** Opening The data block **

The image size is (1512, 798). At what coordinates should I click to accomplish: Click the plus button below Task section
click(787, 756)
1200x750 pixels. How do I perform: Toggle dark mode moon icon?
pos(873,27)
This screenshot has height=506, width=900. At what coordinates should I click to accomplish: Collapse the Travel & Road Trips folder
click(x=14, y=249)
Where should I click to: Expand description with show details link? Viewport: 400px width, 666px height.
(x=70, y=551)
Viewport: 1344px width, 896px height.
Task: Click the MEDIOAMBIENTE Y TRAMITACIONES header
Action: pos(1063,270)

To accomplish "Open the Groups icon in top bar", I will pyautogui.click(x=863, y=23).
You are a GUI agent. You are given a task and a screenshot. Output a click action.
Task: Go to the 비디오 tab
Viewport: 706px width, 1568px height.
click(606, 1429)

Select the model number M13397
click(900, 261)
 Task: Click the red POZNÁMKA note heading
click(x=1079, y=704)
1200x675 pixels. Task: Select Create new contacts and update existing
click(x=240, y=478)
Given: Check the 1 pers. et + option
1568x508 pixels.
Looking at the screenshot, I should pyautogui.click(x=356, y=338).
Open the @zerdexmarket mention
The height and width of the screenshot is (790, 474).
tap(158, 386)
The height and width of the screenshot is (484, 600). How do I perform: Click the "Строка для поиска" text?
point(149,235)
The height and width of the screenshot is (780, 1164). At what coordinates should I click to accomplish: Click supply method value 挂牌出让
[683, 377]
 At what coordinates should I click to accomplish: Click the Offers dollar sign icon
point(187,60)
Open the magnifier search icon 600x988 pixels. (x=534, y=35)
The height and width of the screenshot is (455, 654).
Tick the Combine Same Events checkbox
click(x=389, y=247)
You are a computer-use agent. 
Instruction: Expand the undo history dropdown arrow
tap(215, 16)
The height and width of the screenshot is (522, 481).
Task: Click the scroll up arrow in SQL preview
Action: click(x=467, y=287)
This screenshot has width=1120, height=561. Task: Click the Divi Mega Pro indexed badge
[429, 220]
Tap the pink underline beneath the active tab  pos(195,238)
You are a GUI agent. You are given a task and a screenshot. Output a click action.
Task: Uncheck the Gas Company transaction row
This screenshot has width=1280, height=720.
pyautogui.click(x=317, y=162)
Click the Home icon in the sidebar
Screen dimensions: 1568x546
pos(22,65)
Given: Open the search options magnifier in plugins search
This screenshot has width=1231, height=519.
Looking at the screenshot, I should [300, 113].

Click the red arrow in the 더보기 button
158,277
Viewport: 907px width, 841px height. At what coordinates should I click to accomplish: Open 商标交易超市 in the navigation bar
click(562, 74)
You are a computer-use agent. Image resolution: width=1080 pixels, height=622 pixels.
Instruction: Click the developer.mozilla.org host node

** Closing The data block **

* [What you have to do]:
Please return all of the entries shown above, exactly as they stand.

* [Output]:
The image size is (1512, 798). At what coordinates should I click to accomplish: Click the plus button below Task section
click(787, 756)
1200x750 pixels. How do I perform: Toggle dark mode moon icon?
pos(873,27)
This screenshot has height=506, width=900. At what coordinates should I click to accomplish: Collapse the Travel & Road Trips folder
click(x=14, y=249)
Where should I click to: Expand description with show details link? Viewport: 400px width, 666px height.
(x=70, y=551)
Viewport: 1344px width, 896px height.
Task: Click the MEDIOAMBIENTE Y TRAMITACIONES header
Action: pos(1063,270)

To accomplish "Open the Groups icon in top bar", I will pyautogui.click(x=863, y=23).
You are a GUI agent. You are given a task and a screenshot. Output a click action.
Task: Go to the 비디오 tab
Viewport: 706px width, 1568px height.
click(606, 1429)

Select the model number M13397
click(900, 261)
 Task: Click the red POZNÁMKA note heading
click(x=1079, y=704)
1200x675 pixels. Task: Select Create new contacts and update existing
click(x=240, y=478)
Given: Check the 1 pers. et + option
1568x508 pixels.
Looking at the screenshot, I should pyautogui.click(x=356, y=338).
Open the @zerdexmarket mention
The height and width of the screenshot is (790, 474).
tap(158, 386)
The height and width of the screenshot is (484, 600). How do I perform: Click the "Строка для поиска" text?
point(149,235)
The height and width of the screenshot is (780, 1164). At what coordinates should I click to accomplish: Click supply method value 挂牌出让
[683, 377]
 At what coordinates should I click to accomplish: Click the Offers dollar sign icon
point(187,60)
Open the magnifier search icon 600x988 pixels. (x=534, y=35)
The height and width of the screenshot is (455, 654).
Tick the Combine Same Events checkbox
click(x=389, y=247)
You are a computer-use agent. 
Instruction: Expand the undo history dropdown arrow
tap(215, 16)
The height and width of the screenshot is (522, 481).
Task: Click the scroll up arrow in SQL preview
Action: click(x=467, y=287)
This screenshot has width=1120, height=561. Task: Click the Divi Mega Pro indexed badge
[429, 220]
Tap the pink underline beneath the active tab  pos(195,238)
You are a GUI agent. You are given a task and a screenshot. Output a click action.
Task: Uncheck the Gas Company transaction row
This screenshot has width=1280, height=720.
pyautogui.click(x=317, y=162)
Click the Home icon in the sidebar
Screen dimensions: 1568x546
pos(22,65)
Given: Open the search options magnifier in plugins search
This screenshot has width=1231, height=519.
Looking at the screenshot, I should [300, 113].

Click the red arrow in the 더보기 button
158,277
Viewport: 907px width, 841px height. At what coordinates should I click to accomplish: Open 商标交易超市 in the navigation bar
click(562, 74)
You are a computer-use agent. Image resolution: width=1080 pixels, height=622 pixels.
Instruction: Click the developer.mozilla.org host node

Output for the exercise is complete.